Sunday's final four:
1. Why, why, why on earth would Tom Izzo, John Calipari, Billy Donovan or any other coach who already has built a top-tier program be even the least bit interested in going to Kentucky now that another good coach has been driven away from Bluegrass country?
Izzo is back in the Final Four with Michigan State, which for the last decade has established itself as the premier program in the Big Ten and one of the very best in the country - far better than Kentucky, in fact.
Calipari is worshipped in Memphis, where he is king of Conference USA and where he successfully recruits some of the very best players in the land. According to several ratings services, he is bringing the No. 1 class of 2009 to Memphis. At Kentucky, the alums and other hard-core fans probably would expect him to do better than No. 1. Who needs it?
Donovan has won two national titles at Florida and continues to bring top talent to Gainesville, where he is revered for having already given the thumbs down to Kentucky once.
As a bonus - a huge, enormous, gigandulous bonus - none of these guys faces the kind of scrutiny and pressure in his current job as he would at Kentucky. As an extra bonus, all are paid the same kind of outrageous salaries they'd get from the Bluegrass boyz.
There are a handful of traditional powerhouse programs and Kentucky is one of them. (Duke, North Carolina, Kansas, Indiana and UCLA also leap to mind.) But I'd say that many others, including Michigan State, Memphis and UConn, have pulled alongside - and, in many cases, surpassed - those traditional powers.
Funny thing about tradition in sports: It guarantees nothing. Just ask the Cowboys how much tradition has been worth on the playing field the last few years. New traditions get established all the time in sports; witness the Red Sox now being clutch winners while the Yankees have become chokers.
Tom Crean left Marquette for Indiana, saying it was a slam-dunk decision because "Indiana is Indiana." Well, Indiana hasn't been Indiana for awhile now, including Bobby Knight's last half-dozen years there, and Marquette - thanks in great part to Crean - has surpassed Indiana by miles.

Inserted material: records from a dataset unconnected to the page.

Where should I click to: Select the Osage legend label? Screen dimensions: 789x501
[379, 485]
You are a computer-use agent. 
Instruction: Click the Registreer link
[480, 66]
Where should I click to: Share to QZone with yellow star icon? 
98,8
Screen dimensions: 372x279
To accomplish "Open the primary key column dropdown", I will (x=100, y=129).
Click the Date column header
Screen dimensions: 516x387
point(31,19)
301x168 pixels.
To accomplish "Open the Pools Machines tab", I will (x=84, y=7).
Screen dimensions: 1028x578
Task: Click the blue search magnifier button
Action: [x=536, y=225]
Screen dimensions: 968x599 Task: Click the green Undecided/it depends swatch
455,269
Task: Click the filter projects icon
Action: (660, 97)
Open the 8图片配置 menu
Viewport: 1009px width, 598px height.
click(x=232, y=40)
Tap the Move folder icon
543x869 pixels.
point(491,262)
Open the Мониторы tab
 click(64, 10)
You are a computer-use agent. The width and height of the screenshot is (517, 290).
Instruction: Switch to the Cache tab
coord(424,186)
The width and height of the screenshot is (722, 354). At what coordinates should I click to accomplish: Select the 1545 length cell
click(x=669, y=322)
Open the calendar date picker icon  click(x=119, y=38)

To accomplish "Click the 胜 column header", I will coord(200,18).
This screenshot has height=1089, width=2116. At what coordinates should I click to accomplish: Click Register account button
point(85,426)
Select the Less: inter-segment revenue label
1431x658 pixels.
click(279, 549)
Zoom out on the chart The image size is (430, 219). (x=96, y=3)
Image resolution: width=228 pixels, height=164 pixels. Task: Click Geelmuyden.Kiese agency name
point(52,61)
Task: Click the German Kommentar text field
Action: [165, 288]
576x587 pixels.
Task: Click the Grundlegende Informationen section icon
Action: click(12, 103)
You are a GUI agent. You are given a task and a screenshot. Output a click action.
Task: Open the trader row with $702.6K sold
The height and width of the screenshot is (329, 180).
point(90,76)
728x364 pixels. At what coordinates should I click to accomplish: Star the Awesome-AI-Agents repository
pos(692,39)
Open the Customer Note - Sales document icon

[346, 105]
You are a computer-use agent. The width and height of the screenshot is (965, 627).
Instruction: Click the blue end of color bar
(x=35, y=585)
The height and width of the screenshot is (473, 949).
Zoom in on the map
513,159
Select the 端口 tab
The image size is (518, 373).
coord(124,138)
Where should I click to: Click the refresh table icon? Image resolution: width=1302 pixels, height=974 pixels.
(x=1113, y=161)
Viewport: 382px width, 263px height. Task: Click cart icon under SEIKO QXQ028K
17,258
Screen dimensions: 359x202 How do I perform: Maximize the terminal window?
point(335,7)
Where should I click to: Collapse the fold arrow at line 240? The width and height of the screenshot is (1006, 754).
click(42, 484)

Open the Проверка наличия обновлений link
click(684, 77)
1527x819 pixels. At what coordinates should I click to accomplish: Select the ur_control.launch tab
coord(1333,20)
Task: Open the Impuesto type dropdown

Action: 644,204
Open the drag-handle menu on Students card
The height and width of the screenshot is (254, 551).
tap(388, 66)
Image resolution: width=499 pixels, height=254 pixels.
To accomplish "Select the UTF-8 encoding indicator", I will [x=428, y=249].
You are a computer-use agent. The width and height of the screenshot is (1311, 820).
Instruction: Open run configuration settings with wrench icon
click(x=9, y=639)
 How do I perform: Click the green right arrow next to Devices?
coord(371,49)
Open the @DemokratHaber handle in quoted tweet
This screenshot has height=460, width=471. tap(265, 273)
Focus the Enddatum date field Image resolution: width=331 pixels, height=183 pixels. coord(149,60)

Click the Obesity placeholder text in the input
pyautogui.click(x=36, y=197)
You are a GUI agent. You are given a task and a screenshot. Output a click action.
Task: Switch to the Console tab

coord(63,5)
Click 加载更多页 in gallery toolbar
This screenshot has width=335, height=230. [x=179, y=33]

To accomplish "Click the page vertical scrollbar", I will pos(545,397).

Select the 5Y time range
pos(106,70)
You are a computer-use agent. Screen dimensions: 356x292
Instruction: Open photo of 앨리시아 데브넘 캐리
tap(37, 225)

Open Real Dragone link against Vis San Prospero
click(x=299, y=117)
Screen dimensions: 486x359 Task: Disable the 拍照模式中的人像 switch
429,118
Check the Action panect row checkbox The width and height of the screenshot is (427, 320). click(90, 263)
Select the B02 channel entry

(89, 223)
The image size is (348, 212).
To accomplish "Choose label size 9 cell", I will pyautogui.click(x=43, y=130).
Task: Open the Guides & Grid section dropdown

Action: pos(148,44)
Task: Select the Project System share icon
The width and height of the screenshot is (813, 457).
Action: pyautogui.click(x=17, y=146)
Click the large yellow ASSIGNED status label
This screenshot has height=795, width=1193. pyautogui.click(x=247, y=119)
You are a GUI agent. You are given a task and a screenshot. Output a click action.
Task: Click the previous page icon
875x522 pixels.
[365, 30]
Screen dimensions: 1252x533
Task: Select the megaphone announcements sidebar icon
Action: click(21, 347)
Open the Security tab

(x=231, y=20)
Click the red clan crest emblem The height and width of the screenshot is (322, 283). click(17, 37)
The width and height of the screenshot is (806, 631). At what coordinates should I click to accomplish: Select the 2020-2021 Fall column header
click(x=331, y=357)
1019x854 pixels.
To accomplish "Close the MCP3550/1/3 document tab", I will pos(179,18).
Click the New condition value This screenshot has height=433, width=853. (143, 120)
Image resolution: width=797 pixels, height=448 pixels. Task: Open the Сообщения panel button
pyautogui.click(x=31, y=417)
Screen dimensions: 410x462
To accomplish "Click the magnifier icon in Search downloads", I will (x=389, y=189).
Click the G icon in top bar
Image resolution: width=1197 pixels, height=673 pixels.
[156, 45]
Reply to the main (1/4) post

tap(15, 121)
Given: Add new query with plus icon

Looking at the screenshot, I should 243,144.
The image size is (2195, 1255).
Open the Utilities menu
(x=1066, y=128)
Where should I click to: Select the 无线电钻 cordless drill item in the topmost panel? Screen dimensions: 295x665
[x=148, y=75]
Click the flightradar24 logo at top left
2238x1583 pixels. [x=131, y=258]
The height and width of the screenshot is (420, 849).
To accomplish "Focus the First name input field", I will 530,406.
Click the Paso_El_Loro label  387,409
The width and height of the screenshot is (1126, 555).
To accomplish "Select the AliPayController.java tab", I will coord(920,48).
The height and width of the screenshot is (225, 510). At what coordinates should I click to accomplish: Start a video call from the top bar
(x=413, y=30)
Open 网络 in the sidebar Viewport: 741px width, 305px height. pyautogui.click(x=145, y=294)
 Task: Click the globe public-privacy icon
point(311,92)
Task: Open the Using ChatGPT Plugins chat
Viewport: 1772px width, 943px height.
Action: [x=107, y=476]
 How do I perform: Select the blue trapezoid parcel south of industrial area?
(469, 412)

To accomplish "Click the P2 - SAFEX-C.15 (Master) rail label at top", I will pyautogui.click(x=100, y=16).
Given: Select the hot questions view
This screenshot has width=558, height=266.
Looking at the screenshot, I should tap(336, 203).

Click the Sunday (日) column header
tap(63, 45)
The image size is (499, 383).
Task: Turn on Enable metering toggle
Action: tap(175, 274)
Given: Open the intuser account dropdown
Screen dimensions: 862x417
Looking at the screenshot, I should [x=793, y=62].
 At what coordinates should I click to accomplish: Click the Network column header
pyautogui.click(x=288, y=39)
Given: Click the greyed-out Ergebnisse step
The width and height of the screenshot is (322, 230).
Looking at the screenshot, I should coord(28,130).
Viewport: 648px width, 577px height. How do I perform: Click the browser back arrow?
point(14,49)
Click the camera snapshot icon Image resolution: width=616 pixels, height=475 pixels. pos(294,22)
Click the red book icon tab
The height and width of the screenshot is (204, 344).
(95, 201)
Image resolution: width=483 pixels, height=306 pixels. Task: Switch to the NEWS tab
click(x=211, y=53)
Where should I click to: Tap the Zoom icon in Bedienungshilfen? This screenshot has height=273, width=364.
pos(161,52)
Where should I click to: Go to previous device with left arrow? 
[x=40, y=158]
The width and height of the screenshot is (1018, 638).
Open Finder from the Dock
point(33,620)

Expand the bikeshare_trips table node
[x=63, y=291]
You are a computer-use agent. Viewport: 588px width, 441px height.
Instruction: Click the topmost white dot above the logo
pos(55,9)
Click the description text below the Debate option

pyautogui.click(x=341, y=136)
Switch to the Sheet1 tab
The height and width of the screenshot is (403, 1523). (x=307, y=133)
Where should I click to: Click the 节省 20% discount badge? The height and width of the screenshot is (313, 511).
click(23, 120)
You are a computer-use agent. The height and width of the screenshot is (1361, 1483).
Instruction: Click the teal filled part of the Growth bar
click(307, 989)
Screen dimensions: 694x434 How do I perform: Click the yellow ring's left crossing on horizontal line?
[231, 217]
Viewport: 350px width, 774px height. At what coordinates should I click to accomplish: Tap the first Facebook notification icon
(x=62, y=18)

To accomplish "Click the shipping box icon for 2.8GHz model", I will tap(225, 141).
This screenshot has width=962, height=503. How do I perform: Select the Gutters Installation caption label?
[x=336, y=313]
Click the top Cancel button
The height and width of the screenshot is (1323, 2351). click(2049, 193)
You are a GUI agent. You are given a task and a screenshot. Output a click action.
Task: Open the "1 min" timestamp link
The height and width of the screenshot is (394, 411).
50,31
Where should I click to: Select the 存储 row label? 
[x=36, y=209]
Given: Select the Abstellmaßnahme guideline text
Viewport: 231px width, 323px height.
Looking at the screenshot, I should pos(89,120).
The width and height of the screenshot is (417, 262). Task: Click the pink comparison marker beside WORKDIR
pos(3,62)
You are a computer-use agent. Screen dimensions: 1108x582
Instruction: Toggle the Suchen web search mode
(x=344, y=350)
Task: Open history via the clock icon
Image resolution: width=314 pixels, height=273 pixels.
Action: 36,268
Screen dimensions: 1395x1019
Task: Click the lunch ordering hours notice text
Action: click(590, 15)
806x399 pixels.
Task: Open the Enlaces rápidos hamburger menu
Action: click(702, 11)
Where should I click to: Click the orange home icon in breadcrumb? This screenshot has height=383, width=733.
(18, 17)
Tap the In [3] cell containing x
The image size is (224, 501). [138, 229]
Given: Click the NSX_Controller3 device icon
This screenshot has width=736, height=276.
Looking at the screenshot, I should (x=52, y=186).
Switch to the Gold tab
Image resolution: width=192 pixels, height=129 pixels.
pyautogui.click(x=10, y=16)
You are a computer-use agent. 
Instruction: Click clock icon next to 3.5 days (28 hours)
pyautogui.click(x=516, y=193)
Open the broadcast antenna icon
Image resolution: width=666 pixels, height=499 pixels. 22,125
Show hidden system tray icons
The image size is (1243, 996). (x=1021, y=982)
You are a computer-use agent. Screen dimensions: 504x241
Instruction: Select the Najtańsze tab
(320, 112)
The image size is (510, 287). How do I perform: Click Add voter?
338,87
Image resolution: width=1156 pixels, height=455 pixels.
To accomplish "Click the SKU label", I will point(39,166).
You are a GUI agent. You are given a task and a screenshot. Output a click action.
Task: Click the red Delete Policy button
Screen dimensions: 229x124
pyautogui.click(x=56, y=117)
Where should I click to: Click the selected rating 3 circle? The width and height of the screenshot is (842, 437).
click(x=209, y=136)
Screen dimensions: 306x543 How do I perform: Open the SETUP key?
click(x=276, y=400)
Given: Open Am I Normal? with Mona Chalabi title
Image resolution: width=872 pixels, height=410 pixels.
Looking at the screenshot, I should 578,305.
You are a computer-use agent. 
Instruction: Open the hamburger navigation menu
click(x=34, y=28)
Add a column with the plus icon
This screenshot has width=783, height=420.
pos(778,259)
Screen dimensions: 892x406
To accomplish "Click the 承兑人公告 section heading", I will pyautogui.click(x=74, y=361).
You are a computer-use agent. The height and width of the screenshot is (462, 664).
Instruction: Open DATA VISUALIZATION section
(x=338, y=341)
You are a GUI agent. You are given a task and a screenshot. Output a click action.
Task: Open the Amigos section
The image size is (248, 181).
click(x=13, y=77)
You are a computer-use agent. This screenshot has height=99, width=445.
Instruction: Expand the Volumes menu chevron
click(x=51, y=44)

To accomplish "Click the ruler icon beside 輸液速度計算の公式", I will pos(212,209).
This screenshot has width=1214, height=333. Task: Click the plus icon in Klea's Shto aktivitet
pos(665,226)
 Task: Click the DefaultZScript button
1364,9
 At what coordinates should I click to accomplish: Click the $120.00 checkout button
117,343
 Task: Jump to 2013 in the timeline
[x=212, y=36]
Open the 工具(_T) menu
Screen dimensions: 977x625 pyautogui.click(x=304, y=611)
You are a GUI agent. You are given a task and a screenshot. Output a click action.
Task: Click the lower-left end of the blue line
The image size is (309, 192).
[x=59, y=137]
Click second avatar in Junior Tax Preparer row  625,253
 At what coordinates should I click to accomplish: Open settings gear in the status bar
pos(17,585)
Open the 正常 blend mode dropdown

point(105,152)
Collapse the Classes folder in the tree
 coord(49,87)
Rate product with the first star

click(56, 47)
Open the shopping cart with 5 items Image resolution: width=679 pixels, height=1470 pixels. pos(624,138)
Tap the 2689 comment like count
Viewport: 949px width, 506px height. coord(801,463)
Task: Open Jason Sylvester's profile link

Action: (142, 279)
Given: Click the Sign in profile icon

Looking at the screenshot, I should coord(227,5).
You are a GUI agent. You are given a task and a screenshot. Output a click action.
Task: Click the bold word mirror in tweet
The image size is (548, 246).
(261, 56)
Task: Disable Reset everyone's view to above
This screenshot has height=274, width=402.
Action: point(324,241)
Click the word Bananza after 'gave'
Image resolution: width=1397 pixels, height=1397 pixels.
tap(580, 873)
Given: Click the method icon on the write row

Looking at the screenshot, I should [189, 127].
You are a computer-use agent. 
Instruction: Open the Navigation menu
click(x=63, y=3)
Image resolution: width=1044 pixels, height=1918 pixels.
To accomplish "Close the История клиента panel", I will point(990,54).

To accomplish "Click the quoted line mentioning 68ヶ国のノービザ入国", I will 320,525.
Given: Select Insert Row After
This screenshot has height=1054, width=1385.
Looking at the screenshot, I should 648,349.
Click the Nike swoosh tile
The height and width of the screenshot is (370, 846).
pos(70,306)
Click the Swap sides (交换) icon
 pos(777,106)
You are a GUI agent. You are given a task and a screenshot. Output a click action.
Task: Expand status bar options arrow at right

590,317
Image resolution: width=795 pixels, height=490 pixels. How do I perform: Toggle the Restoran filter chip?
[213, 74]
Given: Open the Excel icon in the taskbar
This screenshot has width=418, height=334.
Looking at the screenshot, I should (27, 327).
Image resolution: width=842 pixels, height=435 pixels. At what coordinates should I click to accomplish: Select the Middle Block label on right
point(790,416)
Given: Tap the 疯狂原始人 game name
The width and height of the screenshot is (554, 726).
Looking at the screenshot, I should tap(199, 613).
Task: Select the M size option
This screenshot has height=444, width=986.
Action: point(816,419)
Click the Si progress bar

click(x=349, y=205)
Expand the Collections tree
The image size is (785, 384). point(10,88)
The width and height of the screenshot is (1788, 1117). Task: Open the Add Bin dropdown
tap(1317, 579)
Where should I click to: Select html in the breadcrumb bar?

Crean is counting on tradition helping him recruit better players to Indiana than he did to Marquette, but most ratings services say his Marquette replacement, Buzz Williams, will be bringing in a group as good as or better than Crean will to Hoosierland.
Of course, once upon an Al McGuire time, Marquette was one of those traditional powerhouses.
Yes, Kentucky has tradition out the ying-yang. But so do many other places where the pressure isn't so great a coach feels like killing himself 50 times a year. There are too many other fantastic schools at which a coach can win big without putting himself through the torture.
2. Saturday's Villanova-Pitt game was so good, I found myself actually cheering several plays - something I very rarely do because I'm more of a detached appreciator of excellence than I am of a fan. I must admit: It was pretty darn fun.
3. As usual, the "experts" couldn't stop talking about the distractions facing UConn after word of possible NCAA recruiting violations surfaced before the weekend. Ridiculous. Why would UConn players be even the slightest bit distracted by this? Turns out, they weren't, as the Huskies took down Purdue and Missouri to get to the Final Four.
4. In honor of Tiger Woods officially being back, it's time to take a mulligan on my Final Four picks. What other choice do I have, since I managed to go a sterling 0-for-4?
As much as I appreciate Izzo's Spartans, UConn can play whatever game Michigan State wants to play - and play it just a tad better. On the other side of the bracket, I'm going with the upset: Villanova's tough, talented perimeter players, augmented by vastly underrated Dante Cunningham, making Carolina blue.
And in the all-Big East title game ... UConn 80, 'Nova 74.
Call your bookies and pull out those wallets, folks. I mean, I haven't steered you wrong yet!